Task
Output the data as a JSON list of strings, one string per line and no blank lines, beginning at the line containing "This screenshot has height=819, width=1456." and continuing through the line containing "pyautogui.click(x=113, y=604)". Leave out the pictures.

Extracted records
____
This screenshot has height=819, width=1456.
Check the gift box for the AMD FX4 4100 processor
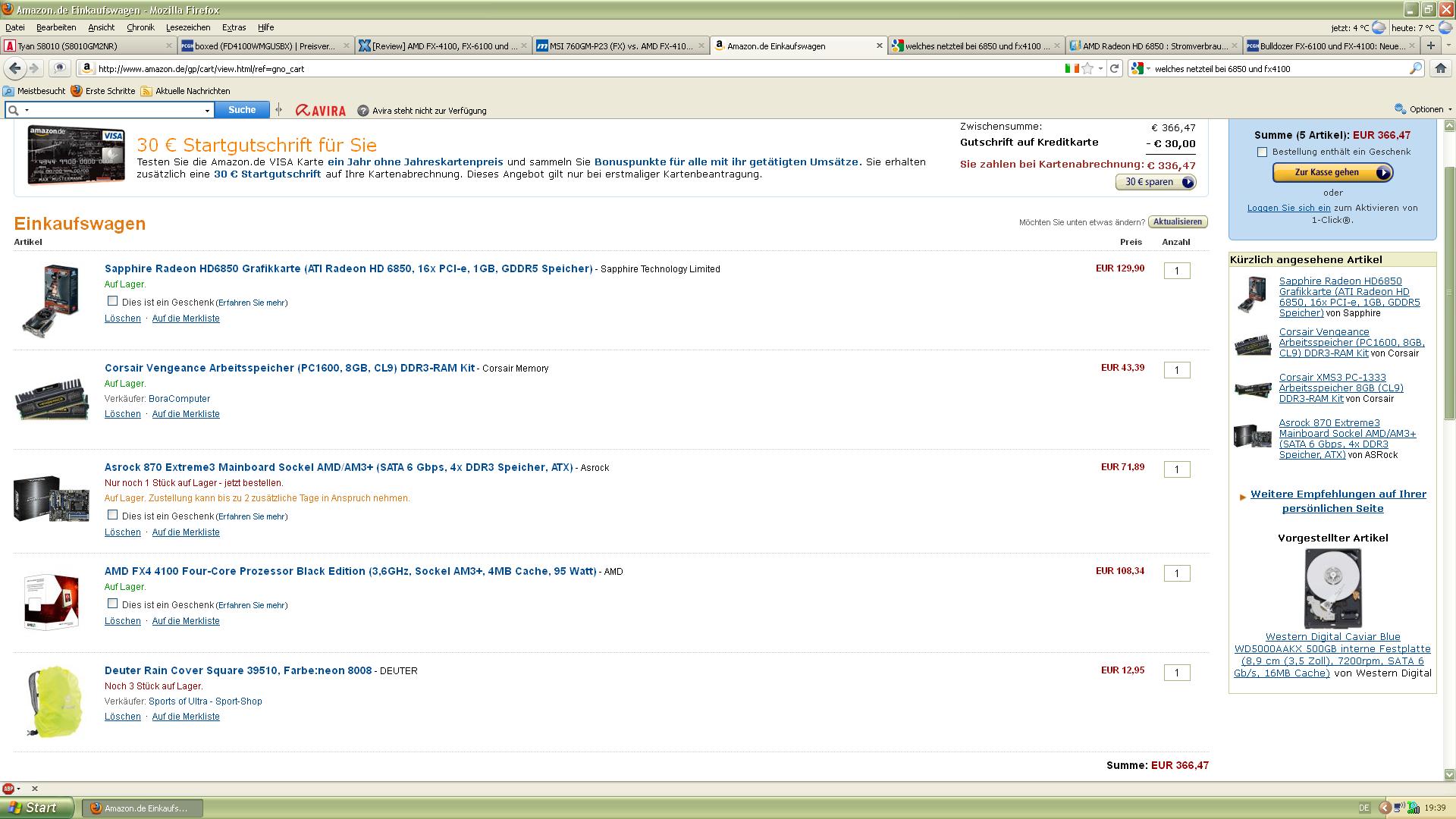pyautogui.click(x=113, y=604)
____
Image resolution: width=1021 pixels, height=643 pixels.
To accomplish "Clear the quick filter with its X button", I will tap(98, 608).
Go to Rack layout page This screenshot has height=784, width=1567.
____
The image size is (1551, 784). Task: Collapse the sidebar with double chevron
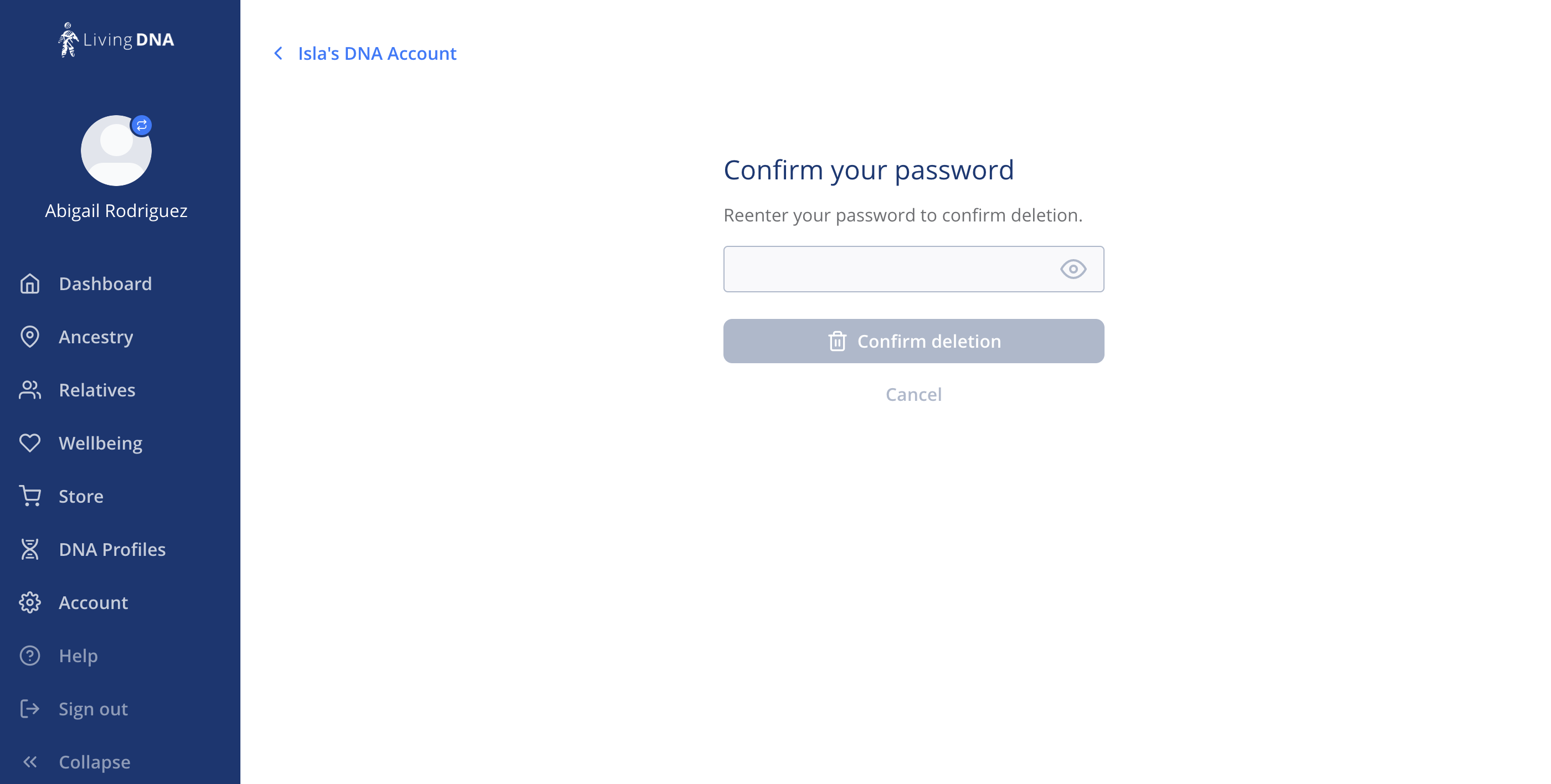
____
Final answer
[
  "This screenshot has height=819, width=1456.",
  "Check the gift box for the AMD FX4 4100 processor",
  "pyautogui.click(x=113, y=604)"
]